Morirse o dimitir
Existe una cierta similitud entre morirse y dimitir, con la notable diferencia de que a la muerte todos estamos abocados, mientras que la dimisión es una opción que se ejercita en España en ocasiones muy excepcionales.
En la muerte y en la dimisión, lo habitual es ensalzar las virtudes más discretas del protagonista y se suele mencionar la última que se le vio, como si fuera un episodio trascendente, y como entonces nada hacía presagiar el desenlace.
Morirse es algo habitual e inevitable y dimitir algo excepcional y voluntario.

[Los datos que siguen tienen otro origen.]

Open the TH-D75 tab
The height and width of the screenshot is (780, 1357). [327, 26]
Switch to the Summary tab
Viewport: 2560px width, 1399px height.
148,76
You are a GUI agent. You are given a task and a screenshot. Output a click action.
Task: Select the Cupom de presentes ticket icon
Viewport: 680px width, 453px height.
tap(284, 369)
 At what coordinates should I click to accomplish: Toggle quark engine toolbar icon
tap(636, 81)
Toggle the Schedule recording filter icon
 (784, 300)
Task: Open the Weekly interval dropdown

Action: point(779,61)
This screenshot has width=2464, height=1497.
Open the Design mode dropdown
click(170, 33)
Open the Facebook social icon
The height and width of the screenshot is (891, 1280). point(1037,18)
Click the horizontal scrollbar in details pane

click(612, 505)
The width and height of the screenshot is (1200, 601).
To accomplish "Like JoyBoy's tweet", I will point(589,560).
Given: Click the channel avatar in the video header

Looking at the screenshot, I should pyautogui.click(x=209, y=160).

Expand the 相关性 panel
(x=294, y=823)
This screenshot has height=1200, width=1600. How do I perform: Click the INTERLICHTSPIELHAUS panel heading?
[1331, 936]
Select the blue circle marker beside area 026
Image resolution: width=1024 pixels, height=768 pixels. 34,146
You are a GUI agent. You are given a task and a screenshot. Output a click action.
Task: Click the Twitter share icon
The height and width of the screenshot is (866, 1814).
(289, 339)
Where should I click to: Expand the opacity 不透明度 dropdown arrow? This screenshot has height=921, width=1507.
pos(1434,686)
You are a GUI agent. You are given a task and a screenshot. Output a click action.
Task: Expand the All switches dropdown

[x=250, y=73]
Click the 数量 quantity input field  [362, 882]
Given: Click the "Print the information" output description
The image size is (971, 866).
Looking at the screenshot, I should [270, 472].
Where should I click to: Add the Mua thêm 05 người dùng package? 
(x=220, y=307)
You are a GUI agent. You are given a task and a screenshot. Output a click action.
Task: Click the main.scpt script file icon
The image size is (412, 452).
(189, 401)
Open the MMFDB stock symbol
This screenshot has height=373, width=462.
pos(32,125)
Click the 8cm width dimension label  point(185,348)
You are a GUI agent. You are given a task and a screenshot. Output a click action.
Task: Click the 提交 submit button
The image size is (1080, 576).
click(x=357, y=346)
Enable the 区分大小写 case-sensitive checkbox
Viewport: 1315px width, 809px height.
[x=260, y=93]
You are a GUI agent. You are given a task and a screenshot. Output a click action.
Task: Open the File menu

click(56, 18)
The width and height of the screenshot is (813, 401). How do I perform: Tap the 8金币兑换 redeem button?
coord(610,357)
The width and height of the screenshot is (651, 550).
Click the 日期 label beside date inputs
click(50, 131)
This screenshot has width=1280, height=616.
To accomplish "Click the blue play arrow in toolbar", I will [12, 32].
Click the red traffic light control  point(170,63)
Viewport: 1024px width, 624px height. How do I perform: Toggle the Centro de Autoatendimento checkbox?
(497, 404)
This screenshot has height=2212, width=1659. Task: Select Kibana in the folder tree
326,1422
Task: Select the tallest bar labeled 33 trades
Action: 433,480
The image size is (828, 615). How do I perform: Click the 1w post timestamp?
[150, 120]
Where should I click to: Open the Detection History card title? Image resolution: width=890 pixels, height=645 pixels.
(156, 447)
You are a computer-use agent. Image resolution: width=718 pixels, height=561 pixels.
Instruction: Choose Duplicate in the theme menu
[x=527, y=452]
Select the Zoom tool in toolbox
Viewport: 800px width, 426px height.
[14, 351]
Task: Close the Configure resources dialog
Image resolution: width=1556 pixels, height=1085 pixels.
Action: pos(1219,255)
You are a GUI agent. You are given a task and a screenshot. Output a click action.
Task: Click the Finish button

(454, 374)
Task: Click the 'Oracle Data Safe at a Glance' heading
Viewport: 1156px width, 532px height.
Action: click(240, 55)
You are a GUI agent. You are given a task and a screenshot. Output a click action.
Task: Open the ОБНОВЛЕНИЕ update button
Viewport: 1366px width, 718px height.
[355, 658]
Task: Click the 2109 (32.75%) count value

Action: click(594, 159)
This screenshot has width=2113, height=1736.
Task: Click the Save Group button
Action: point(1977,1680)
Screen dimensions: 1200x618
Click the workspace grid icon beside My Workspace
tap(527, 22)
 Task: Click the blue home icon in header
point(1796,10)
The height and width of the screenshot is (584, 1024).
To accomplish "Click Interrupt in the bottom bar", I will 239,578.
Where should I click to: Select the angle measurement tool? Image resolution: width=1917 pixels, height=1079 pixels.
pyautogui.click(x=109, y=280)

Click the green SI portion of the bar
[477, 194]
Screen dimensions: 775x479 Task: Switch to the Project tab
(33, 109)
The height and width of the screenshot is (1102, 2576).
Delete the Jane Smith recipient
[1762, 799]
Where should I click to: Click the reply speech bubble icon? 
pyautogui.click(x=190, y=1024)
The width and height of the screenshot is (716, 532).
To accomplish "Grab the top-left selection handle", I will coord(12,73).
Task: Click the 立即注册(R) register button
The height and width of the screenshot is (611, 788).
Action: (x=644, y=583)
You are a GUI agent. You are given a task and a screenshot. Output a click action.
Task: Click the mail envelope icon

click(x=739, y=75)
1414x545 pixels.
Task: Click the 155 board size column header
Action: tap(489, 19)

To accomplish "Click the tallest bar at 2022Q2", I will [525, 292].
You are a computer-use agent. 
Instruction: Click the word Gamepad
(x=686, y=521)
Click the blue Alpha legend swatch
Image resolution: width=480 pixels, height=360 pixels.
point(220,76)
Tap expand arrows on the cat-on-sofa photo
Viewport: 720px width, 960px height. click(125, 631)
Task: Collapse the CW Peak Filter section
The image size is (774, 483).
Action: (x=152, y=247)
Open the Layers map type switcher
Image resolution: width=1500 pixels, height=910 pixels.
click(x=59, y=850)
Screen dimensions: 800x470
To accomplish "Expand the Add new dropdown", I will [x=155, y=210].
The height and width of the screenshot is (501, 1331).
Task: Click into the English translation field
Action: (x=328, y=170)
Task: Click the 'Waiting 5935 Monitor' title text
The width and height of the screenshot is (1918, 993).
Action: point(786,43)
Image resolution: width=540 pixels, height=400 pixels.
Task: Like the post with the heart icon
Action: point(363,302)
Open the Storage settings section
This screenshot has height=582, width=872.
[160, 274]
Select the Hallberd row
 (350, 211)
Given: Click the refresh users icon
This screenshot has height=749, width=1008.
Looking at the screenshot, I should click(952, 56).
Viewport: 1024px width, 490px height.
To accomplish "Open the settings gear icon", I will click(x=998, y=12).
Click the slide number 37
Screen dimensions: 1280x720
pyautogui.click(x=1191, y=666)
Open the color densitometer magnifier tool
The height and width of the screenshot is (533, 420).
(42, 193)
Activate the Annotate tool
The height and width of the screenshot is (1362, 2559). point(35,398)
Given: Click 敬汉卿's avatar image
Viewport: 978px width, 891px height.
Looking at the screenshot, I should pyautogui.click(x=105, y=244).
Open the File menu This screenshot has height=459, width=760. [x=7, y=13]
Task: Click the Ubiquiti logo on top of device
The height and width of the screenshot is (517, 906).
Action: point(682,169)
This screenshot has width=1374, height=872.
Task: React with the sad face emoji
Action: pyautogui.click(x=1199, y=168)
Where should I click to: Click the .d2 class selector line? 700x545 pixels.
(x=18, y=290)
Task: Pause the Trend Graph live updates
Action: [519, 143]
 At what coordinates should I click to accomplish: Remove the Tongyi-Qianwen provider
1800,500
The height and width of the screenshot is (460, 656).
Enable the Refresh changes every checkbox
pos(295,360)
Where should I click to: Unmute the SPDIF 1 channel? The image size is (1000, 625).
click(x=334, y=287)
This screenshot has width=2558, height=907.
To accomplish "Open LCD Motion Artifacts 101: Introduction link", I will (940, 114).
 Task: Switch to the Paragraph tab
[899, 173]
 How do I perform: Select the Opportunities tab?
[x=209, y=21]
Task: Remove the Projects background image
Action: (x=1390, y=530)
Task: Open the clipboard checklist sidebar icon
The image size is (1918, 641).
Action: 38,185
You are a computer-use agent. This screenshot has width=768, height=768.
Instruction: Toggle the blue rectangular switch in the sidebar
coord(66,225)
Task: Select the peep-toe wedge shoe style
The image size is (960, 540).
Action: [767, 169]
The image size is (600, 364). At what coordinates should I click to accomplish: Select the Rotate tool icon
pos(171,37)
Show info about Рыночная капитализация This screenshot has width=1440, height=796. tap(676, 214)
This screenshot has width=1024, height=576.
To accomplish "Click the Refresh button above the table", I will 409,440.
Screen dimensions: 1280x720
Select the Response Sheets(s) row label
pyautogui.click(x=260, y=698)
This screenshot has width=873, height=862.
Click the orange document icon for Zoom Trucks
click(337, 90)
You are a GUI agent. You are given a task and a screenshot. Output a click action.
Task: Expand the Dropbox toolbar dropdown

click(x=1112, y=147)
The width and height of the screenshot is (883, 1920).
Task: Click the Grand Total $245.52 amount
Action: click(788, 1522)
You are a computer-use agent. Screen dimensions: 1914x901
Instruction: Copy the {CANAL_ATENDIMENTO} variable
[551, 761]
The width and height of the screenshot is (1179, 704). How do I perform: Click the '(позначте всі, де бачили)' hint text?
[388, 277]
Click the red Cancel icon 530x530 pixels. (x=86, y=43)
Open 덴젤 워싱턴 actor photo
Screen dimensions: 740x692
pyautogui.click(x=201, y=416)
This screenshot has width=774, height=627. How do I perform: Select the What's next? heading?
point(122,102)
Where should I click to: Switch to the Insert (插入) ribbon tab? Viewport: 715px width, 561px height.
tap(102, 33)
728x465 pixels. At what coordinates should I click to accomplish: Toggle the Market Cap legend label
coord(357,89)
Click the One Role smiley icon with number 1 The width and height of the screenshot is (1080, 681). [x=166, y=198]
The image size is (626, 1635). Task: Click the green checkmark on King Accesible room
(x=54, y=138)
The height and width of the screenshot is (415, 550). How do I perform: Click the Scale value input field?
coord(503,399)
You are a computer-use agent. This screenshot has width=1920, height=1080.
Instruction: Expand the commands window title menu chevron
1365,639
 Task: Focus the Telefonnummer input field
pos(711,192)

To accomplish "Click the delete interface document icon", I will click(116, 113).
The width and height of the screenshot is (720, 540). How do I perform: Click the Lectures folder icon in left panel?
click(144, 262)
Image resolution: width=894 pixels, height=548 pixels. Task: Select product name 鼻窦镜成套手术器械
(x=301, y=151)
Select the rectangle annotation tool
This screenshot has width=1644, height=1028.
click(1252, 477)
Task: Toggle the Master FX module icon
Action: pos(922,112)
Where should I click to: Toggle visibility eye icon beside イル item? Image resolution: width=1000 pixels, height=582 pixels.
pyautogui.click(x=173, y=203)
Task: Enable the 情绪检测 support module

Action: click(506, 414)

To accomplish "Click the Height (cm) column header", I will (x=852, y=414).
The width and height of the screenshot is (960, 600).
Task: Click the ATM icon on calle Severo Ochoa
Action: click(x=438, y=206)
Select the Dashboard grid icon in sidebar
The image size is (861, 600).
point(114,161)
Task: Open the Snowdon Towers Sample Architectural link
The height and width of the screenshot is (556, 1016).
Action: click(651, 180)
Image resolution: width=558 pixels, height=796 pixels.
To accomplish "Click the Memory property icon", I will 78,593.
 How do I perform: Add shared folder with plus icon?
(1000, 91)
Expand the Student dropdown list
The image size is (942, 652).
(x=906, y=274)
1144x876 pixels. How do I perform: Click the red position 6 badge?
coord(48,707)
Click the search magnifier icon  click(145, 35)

Por eso cuando la dimisión es un gesto honesto y no un giro estratégico para coger impulso, cuando no se hace bajo la sombra de una sospecha vergonzosa, ni es el intento desesperado de anticipar o de conjurar un cese, despierta en el prójimo una cierta ternura similar a la que se siente por los finados.
En la dimisión y en la muerte, los enemigos suelen ser discretos y condescendientes. A los fallecidos se les respeta porque su marcha supone un punto y final, a los dimisionarios se les aprecia porque han sabido abandonar la lucha por el poder y reventar voluntariamente el globo de la ambición personal, y eso despierta simpatías instintivas.
En definitiva, dimitir en España más que morir es resucitar.